By Tim RosaforteJanuary 16, 2018, 1:40 pm

Bernhard Langer goes back out on tour this week to chase down more than Hale Irwin’s PGA Tour Champions record of 45 career victories. His chase is against himself.

“I’m not playing to beat Hale Irwin’s record,” Langer told me before heading to Hawaii to defend his title at the Mitsubishi Electric Championship at Hualalai. “I play golf to play the best I can, to be a good role model, and to enjoy a few more years that are left.”

Langer turned 60 on Aug. 27 and was presented a massage chair by his family as a birthday gift. Instead of reclining (which he does to watch golf and football), he won three more times to close out a seven-win campaign that included three major championships. A year prior, coming off a four-victory season, Langer told me after winning his fourth Charles Schwab Cup that surpassing Irwin’s record was possible but not probable. With 36 career victories and 11 in his last two years, he has changed his tone to making up the nine-tournament difference as “probable.”

“If I could continue a few more years on that ratio, I could get close or pass him,” Langer told me from his home in Boca Raton, Fla. “It will get harder. I’m 60 now. It’s a big challenge but I don’t shy away from challenges.”

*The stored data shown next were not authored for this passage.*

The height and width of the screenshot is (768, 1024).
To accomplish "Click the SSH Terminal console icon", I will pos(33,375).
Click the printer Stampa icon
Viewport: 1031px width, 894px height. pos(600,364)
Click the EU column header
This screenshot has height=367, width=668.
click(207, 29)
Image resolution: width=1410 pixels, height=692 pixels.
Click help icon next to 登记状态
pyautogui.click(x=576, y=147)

Bernhard Langer, Hale Irwin at the 1991 Ryder Cup (Getty Images)


Langer spent his off-season playing the PNC Father/Son, taking his family on a ski vacation at Big Sky in Yellowstone, Montana, and to New York for New Year’s. He ranks himself as a scratch skier, having skied since he was four years old in Germany. The risk of injury is worth it, considering how much he loves “the scenery, the gravity and the speed.”

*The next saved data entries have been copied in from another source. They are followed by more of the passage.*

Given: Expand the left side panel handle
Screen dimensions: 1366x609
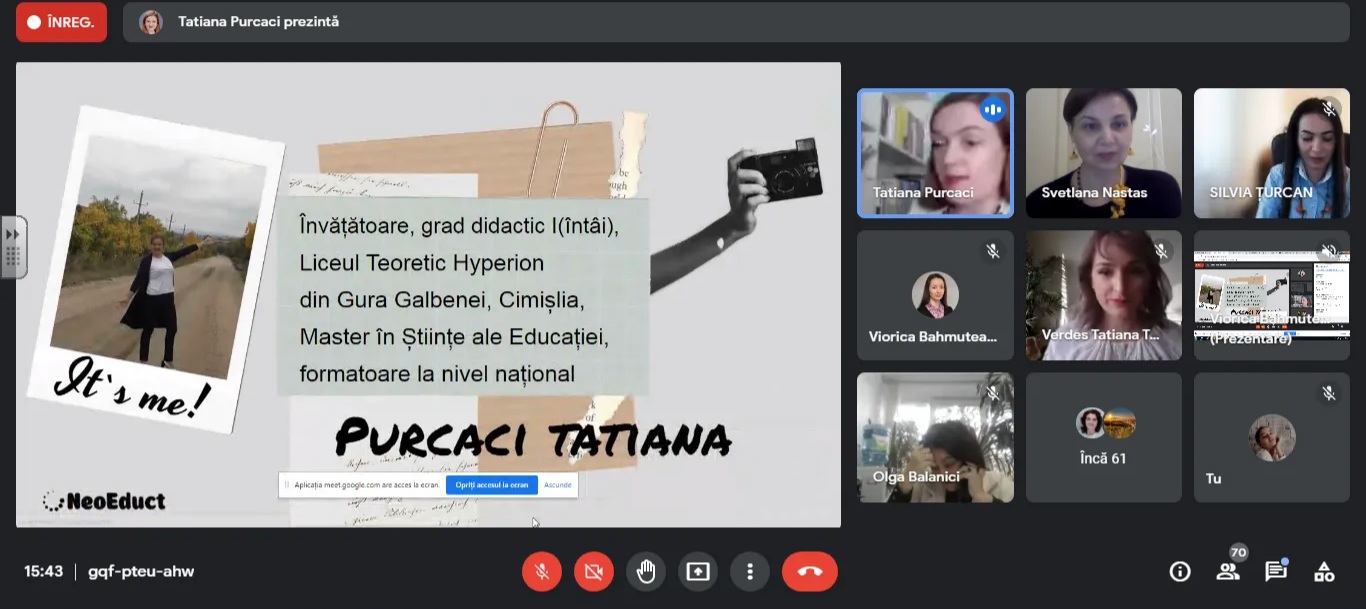Looking at the screenshot, I should click(x=13, y=246).
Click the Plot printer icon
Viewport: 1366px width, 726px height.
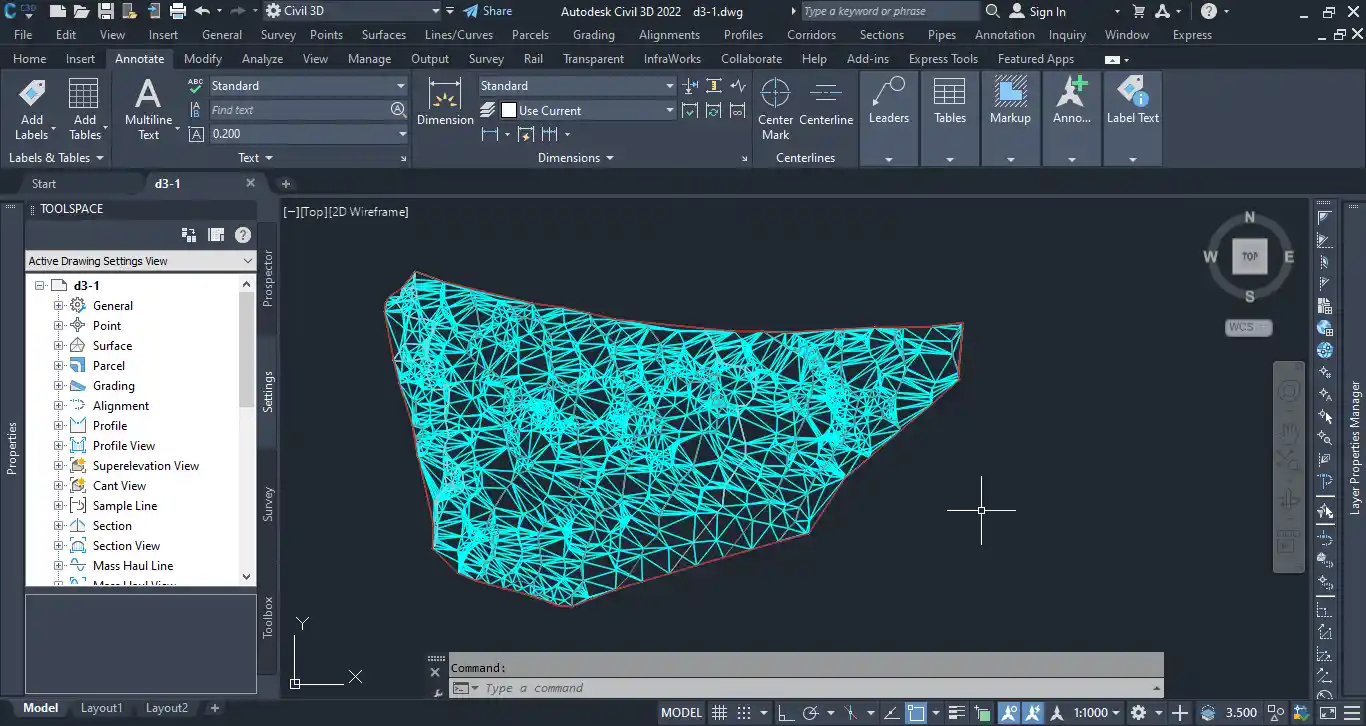click(x=178, y=11)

Since returning from New York, Langer has immersed himself into preparing for the 2018 season. Swing coach Willy Hoffman, who he has worked with since his boyhood days as an as assistant pro in Germany, flew to Florida for their 43rd year of training.

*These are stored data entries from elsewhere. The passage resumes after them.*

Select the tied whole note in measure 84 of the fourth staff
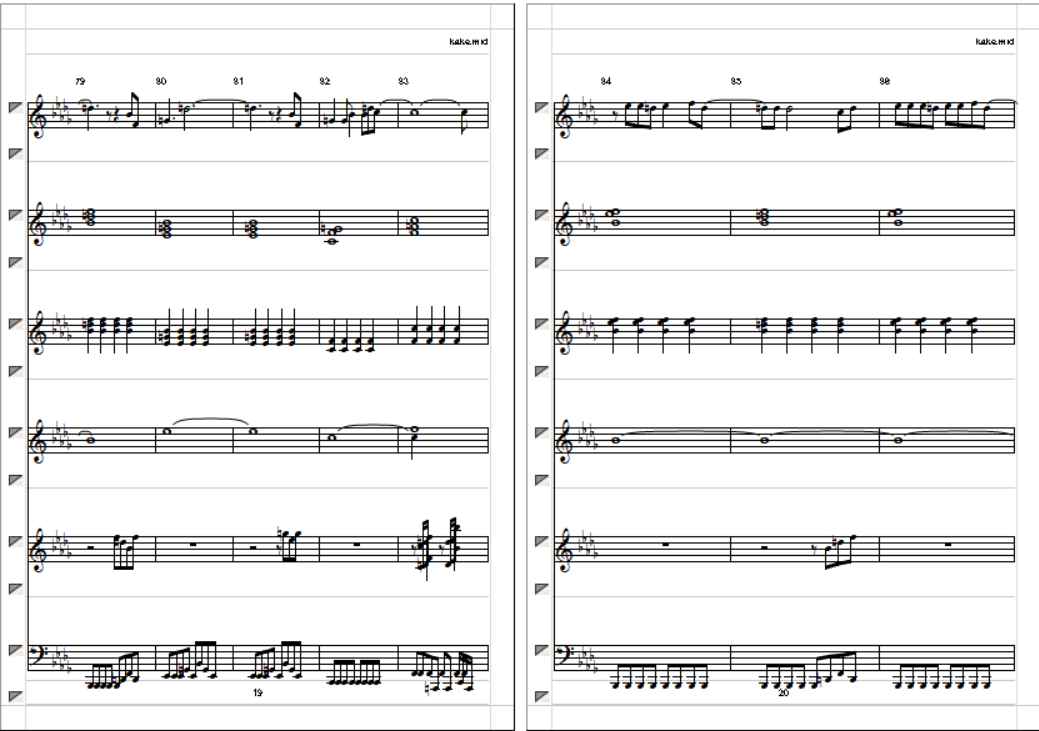The width and height of the screenshot is (1039, 731). coord(617,440)
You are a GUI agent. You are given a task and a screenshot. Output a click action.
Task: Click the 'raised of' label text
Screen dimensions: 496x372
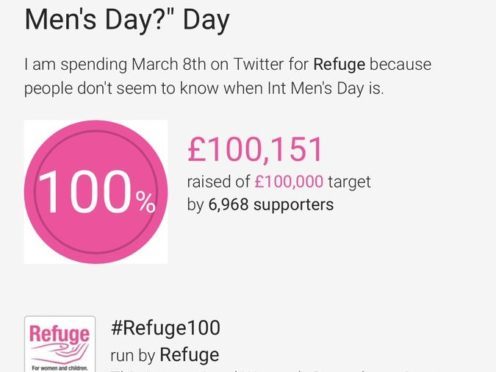(218, 182)
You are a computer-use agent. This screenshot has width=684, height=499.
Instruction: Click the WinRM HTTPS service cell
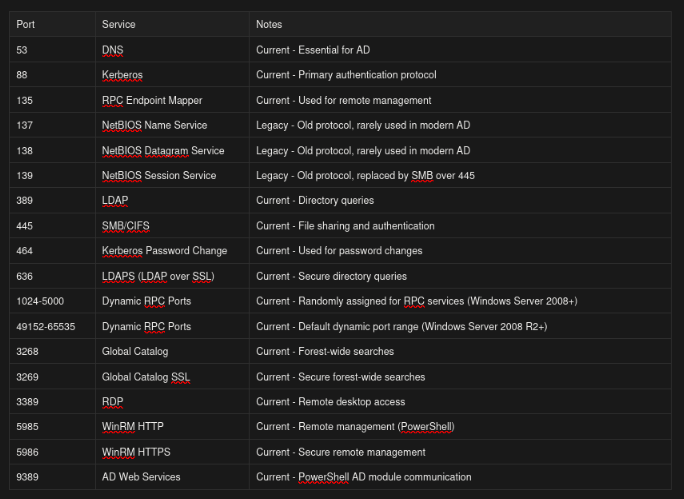click(136, 452)
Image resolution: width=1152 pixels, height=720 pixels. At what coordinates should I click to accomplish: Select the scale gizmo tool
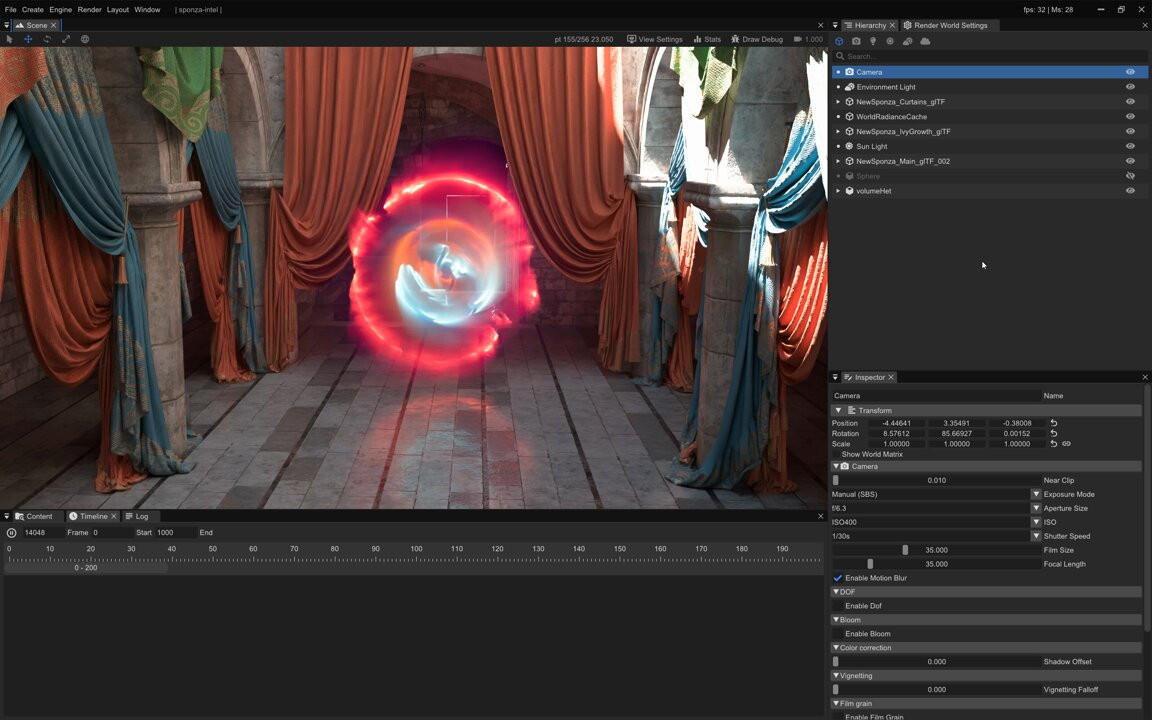click(66, 39)
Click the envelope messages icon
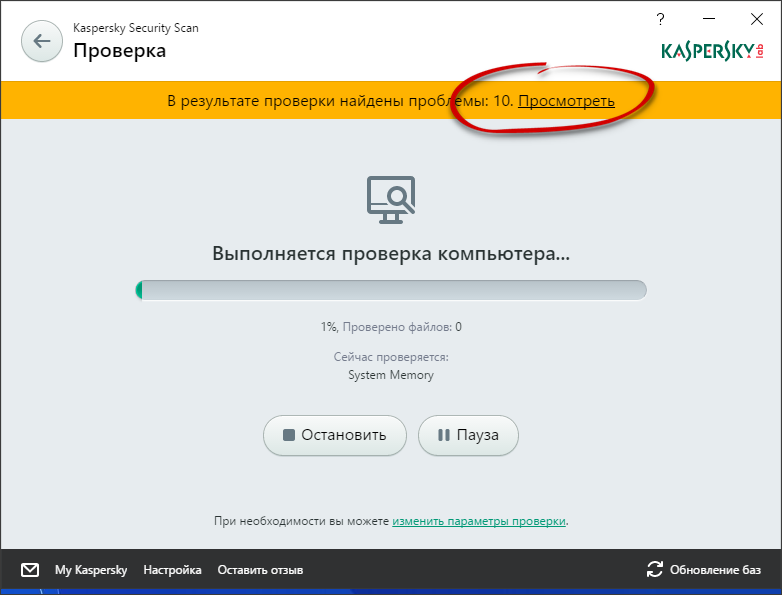782x595 pixels. tap(30, 570)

“He’s a straight shooter,” Hoffman told me. “He says, 'Willy, every hour is an hour off my life and we have 24 hours every day.'"

As for Irwin, they have maintained a respectful relationship that goes back to their deciding singles match in the 1991 Ryder Cup. Last year they were brought back to Kiawah Island for a corporate appearance where they reminisced and shared the thought that nobody should ever have to bear what Langer went through, missing a 6-footer on the 18th green. That was 27 years ago. Both are in the Hall of Fame.

"I enjoy hanging out with Hale," Langer says.

Langer’s chase of Irwin’s record is not going to change their legacies. As Hoffman pointed out, “Yes, (Bernhard) is a rich man compared to his younger days. He had no money, no nothing. But today you don’t feel a difference when you talk to him. He’s always on the ground.”